» **Instructions for the task**: Retype the records from the line containing "683671 for 2023" through the line containing "Action: pyautogui.click(x=435, y=1046)", with both of those lines included.

» **Excerpted records**:
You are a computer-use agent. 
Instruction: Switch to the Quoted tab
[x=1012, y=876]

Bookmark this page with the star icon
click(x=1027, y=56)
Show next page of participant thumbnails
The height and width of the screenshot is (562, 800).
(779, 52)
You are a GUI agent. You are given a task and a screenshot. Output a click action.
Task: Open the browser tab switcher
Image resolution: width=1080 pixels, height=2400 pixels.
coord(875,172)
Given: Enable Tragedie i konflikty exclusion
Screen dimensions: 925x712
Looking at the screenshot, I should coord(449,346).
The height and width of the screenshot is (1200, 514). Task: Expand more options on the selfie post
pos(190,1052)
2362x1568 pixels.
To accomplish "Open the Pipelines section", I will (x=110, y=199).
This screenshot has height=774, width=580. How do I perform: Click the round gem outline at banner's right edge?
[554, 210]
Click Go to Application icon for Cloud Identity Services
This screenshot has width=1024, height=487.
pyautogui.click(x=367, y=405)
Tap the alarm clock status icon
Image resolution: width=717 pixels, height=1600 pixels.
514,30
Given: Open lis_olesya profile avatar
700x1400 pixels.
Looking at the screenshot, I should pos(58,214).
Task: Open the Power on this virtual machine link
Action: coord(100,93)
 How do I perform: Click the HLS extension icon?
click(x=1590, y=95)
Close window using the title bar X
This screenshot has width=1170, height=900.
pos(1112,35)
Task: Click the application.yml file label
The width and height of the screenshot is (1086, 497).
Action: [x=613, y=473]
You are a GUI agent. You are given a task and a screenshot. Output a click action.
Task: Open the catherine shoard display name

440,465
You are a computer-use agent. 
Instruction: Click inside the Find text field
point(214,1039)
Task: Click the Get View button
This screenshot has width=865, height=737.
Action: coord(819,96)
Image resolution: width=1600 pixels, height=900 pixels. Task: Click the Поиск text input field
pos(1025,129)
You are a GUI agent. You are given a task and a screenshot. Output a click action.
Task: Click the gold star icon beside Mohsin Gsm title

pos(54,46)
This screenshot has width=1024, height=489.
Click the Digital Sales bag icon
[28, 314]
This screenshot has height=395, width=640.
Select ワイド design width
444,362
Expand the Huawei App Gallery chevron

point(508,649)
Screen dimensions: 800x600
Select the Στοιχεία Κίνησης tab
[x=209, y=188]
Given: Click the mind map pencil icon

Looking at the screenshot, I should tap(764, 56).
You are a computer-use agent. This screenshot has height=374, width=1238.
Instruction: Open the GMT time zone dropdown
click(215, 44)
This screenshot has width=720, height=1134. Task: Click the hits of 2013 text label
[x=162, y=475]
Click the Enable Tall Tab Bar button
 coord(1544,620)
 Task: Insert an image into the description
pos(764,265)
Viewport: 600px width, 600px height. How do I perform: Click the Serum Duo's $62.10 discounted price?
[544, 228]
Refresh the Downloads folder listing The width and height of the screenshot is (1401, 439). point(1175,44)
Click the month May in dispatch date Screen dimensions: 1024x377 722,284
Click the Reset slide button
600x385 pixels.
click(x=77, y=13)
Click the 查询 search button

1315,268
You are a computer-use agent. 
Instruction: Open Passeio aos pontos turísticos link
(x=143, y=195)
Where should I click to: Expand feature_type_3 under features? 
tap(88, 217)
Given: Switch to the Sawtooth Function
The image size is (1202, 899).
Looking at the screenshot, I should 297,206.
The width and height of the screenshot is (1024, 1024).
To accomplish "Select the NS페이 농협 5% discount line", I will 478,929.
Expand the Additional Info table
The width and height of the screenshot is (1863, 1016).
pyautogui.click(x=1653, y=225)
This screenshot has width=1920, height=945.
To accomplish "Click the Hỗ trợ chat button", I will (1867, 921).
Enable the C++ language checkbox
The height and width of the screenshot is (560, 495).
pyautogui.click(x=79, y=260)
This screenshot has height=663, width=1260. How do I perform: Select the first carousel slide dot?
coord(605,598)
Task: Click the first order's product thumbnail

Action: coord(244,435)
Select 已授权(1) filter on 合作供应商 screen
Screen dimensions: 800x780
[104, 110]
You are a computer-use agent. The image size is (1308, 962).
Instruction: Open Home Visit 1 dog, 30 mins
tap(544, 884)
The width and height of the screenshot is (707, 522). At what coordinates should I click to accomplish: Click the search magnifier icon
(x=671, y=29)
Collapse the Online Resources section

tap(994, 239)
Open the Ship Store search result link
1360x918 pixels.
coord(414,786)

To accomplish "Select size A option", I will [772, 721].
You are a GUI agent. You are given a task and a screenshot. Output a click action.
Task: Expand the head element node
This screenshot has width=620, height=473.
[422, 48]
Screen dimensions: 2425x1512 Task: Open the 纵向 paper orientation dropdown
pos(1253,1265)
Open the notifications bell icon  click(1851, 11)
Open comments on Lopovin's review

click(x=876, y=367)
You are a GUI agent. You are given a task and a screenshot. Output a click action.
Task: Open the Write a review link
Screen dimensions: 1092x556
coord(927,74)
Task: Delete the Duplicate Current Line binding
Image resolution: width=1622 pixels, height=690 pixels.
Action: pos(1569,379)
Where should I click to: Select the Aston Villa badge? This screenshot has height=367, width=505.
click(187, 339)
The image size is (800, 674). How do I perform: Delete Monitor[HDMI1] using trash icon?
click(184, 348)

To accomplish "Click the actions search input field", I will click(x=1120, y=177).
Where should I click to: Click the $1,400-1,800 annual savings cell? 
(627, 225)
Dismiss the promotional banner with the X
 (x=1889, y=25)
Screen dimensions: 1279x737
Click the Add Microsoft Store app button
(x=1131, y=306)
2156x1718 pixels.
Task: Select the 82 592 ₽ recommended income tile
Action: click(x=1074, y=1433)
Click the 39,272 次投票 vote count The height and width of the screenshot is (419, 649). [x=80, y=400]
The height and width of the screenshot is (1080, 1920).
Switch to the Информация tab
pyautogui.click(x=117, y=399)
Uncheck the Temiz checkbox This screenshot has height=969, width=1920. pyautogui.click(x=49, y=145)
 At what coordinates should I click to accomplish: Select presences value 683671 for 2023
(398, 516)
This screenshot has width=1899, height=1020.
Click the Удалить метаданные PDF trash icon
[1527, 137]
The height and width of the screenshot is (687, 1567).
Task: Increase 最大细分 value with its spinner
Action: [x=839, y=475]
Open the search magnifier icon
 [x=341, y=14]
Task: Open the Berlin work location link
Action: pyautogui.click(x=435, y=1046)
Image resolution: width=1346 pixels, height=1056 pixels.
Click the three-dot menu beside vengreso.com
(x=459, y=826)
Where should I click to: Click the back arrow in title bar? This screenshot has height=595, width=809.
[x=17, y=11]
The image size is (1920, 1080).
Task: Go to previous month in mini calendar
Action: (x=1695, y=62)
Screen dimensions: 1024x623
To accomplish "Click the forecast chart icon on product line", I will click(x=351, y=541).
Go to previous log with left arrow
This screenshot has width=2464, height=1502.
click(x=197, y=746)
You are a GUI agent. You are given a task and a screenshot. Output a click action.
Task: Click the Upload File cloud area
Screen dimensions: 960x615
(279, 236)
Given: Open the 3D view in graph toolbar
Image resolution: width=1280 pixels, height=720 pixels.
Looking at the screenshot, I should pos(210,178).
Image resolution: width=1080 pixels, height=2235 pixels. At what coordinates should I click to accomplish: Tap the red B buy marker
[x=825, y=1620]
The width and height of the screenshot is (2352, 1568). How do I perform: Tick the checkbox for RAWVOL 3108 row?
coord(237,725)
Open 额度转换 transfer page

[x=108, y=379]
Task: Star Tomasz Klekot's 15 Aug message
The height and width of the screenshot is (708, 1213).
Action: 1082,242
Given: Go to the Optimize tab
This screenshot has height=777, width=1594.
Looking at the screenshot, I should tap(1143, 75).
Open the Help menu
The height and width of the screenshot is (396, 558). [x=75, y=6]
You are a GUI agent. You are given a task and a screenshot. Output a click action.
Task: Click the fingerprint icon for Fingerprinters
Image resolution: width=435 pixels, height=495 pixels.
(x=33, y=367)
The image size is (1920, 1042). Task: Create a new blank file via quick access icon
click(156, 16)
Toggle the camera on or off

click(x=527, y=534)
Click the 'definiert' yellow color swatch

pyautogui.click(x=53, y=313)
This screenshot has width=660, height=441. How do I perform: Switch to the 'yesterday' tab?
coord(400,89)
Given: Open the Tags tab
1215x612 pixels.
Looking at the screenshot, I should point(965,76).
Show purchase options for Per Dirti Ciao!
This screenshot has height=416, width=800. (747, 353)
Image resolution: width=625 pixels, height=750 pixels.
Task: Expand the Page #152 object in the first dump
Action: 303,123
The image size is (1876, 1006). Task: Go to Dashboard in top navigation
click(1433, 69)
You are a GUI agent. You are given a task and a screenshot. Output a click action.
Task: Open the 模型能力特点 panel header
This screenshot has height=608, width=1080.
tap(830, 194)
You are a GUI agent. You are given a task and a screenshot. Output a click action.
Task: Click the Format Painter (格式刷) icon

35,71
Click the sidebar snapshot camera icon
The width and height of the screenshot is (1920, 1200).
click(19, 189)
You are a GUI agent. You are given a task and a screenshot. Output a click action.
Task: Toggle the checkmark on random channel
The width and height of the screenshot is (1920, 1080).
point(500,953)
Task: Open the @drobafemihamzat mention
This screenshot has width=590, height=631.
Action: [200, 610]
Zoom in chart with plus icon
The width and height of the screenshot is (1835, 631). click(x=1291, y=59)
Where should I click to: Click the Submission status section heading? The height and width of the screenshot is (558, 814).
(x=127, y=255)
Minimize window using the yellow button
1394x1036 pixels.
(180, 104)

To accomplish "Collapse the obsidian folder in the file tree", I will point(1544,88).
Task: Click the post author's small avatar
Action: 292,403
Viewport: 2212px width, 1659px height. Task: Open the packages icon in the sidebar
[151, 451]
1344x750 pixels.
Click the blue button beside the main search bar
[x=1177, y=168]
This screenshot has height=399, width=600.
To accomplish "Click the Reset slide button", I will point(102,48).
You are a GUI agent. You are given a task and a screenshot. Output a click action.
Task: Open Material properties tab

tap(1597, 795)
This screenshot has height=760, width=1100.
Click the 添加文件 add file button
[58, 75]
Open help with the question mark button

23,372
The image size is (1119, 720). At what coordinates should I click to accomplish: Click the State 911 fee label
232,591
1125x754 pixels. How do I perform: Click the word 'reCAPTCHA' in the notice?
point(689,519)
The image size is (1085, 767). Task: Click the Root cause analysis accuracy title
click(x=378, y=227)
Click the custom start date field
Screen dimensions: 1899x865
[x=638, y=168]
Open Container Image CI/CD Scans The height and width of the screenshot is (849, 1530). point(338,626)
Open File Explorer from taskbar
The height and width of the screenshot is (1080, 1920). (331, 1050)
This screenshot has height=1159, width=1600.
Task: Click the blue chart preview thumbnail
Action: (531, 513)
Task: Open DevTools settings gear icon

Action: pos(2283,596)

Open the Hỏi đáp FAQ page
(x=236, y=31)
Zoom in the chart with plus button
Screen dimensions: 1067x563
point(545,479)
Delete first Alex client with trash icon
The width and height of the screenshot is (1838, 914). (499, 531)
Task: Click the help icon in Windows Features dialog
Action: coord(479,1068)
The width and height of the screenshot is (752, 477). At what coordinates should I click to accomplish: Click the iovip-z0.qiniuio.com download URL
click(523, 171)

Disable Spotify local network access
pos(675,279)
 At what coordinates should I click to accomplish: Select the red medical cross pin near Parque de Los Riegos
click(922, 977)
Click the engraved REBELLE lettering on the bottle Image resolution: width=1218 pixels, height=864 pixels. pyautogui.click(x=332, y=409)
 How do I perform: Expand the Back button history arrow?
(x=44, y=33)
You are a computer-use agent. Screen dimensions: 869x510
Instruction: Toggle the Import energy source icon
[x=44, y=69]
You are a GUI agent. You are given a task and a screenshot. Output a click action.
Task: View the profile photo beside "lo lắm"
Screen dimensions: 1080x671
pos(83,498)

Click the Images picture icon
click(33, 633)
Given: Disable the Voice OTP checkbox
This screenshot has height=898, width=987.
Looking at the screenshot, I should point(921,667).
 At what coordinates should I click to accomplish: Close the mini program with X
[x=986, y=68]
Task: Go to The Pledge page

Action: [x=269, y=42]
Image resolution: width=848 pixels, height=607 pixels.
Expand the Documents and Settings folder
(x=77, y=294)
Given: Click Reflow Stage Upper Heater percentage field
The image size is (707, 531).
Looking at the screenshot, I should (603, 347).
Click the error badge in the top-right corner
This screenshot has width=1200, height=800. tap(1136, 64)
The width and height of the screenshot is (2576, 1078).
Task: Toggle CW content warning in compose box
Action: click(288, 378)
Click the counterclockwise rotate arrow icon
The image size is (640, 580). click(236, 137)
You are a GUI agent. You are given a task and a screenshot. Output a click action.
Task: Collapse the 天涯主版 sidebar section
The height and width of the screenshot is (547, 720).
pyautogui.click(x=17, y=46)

» **The completed task**:
 At what coordinates should I click to accomplish: Select presences value 683671 for 2023
(398, 516)
This screenshot has width=1899, height=1020.
Click the Удалить метаданные PDF trash icon
[1527, 137]
The height and width of the screenshot is (687, 1567).
Task: Increase 最大细分 value with its spinner
Action: [x=839, y=475]
Open the search magnifier icon
 [x=341, y=14]
Task: Open the Berlin work location link
Action: pyautogui.click(x=435, y=1046)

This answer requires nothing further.